Several studies have reported patients who underwent prostatectomy with a 5-year BCR-free survival rate ranging from 74–87% and a median PSA recurrence time of 2.6 years 43–45. In this study, the 5-year BCR-free survival rate was 66.7%, which was lower than that reported in other studies; this is probably owing to the higher ratio (53%) of aggressive pT3 disease at the outset of the accumulation of RARP cases. Evidence supports the characterization of PSM as a strong predictor of disease progression 46–48. Our data indicate that the hazard ratio for PSM with BCR is 1.725 (p = 0.027). Recently, Zhang et al. performed a systematic review and meta-analysis, wherein they included 38000 patients and determined PSM to be an independent factor with higher BCR in multivariate analysis (p < 0.001, pooled HR 1.35) 6. Ploussard et al. analyzed a prospective study including 1943 RPs with a mean follow-up of 68 months and suggested that PSM was a significant predictor of BCR, the need for salvage therapy, and even cancer-related death. However, PSM was significantly correlated with BCR at stage pT2 and pT3a disease but not pT3b stage disease 48. PSM's effect on BCR in stage pT3b disease was reportedly weak owing to a markedly higher risk of micrometastatic lesions, which are more influential than PSM is. Similarly, our study's PSM effect was nonsignificant in the pT3 stage compared with the other two predictors, PSA and ISUP grade.
In particular, among men who underwent RARP with postoperative PSM, an ISUP grade > 3 at RP (p = 0.002, HR 2.689) was the sole predictor of BCR-free survival regardless of pT stage and PSA concentration. Karakiewicz et al. reported similar results among 5831 RPs, indicating that the PSM group had a 3.7-fold higher risk of progression, particularly in the group with tumors at an ISUP grade > 2 in PSM 47. Furthermore, Kang et al. reported that pathological ISUP grade > 3 was a predictor for BCR (p = 0.047, HR 4.180).
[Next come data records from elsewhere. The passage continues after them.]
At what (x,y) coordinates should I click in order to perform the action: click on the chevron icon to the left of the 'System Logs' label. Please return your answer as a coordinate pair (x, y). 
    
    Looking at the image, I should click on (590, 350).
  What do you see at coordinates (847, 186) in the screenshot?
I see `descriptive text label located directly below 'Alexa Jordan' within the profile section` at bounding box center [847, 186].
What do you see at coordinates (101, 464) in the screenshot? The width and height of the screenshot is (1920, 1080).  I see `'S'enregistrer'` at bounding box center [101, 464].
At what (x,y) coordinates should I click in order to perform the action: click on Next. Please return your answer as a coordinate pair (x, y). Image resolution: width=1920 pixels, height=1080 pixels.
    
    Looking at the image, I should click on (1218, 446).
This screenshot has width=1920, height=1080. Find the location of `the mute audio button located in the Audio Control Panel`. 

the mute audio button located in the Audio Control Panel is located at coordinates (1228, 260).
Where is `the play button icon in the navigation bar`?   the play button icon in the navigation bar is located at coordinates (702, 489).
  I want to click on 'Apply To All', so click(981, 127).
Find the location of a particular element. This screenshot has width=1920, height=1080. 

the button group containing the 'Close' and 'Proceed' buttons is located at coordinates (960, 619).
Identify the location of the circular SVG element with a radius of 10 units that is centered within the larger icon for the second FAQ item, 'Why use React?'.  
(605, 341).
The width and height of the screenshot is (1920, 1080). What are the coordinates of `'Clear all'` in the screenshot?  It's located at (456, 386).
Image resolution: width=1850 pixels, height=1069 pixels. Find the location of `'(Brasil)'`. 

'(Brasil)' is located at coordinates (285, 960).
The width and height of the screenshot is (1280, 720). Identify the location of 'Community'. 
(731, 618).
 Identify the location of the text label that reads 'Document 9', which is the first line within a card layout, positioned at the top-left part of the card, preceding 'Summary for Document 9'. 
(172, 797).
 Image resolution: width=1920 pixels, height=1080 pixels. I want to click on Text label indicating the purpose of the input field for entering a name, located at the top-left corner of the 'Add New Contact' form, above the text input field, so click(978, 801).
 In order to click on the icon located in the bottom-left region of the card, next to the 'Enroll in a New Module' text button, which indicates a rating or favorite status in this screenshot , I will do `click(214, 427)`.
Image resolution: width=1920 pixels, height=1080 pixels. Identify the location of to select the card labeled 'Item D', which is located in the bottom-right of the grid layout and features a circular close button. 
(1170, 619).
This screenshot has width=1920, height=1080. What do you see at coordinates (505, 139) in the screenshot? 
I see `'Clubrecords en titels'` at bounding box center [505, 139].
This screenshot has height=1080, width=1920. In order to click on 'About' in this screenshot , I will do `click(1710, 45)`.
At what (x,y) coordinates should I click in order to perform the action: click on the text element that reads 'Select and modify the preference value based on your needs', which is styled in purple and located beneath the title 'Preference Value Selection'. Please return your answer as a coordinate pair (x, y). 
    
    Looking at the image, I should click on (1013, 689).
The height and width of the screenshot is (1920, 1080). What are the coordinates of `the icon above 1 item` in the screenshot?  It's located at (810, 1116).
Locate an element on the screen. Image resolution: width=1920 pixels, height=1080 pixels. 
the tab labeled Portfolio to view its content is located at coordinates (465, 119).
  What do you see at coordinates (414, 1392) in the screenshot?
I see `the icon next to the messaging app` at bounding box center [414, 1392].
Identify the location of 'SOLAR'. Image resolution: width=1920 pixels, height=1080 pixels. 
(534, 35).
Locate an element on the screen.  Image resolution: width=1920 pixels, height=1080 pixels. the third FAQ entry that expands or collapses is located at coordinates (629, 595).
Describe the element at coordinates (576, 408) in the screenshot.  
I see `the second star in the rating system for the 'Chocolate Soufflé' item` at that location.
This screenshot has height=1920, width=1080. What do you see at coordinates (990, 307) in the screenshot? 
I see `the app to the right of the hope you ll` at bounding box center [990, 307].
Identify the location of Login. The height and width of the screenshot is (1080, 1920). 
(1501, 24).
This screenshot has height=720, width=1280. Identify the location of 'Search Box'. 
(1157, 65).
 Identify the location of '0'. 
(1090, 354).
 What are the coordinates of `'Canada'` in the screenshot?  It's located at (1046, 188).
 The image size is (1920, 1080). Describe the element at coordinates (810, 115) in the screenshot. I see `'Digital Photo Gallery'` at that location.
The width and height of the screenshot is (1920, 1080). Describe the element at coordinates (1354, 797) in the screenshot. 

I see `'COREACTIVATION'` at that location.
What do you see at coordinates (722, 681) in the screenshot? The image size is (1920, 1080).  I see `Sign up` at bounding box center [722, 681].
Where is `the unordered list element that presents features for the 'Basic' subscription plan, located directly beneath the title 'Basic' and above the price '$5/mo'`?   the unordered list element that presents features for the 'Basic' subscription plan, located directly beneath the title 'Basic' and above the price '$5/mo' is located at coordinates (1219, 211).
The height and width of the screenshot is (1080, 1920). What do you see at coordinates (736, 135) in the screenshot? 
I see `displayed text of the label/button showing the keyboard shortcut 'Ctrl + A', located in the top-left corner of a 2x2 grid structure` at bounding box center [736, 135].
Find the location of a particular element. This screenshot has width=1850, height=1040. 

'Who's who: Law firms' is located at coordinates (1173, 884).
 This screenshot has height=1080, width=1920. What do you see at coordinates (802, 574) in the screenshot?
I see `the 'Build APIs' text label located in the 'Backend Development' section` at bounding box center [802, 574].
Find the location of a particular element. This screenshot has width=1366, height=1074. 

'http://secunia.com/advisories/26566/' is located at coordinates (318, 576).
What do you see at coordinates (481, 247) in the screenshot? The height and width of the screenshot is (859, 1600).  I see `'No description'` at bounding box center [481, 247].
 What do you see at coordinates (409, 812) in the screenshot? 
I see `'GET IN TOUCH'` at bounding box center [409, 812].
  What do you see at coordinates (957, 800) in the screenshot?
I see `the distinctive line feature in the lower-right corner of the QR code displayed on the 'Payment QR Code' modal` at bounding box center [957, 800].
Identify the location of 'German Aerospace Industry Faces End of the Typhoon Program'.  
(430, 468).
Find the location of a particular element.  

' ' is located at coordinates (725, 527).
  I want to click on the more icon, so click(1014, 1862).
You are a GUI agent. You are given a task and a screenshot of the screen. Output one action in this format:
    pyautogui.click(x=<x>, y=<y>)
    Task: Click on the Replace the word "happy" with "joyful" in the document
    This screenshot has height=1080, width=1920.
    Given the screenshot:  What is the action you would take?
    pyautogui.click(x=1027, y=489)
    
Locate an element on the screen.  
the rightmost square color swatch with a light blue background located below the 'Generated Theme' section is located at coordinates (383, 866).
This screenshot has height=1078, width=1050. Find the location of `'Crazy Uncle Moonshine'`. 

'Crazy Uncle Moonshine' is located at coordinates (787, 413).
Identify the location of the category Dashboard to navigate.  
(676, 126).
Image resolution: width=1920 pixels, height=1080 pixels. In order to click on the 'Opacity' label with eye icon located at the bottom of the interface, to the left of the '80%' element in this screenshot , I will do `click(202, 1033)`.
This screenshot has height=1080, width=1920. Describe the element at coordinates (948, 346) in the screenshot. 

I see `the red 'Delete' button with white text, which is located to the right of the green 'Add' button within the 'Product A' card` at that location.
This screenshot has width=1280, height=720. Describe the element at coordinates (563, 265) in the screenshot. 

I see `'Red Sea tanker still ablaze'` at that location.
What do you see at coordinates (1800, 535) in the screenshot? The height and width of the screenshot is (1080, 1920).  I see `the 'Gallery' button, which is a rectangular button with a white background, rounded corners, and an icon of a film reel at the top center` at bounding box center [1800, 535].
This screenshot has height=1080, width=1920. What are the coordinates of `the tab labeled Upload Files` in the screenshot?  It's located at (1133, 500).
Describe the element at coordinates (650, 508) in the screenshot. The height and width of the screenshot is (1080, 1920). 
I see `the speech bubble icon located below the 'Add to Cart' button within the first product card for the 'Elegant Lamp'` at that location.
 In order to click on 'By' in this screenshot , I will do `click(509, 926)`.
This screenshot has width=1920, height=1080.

These results suggest that disease progression depends on the PCa tumor grade in surgical margins 49. Moreover, Stephensen et al. reported the effect of the number and extent of PSM on BCR, indicating that a mildly increased risk of BCR is significantly correlated with multifocal and extensive PSM 50. However, we did not analyze the effect of PSM's extent; the current evidence is inadequate to differentiate the effect of unifocal and multifocal PSM on BCR-free survival. The residual low-grade tumors on PSM may not increase the BCR rate. Our study’s surgeon used electrocautery methods when dissecting the prostate fascia, thus indirectly decreasing the residual tumors on margins and reducing PSA recurrence risk. Furthermore, in Asian countries, the incidence of PCa is relatively low; however, the type of PCa typical to Asia is more aggressive than that in Western countries 18,51. A high percentage of PCa patients have pT3 stage disease in prostatectomy, which may reduce the influence of PSM in terms of PCa progression.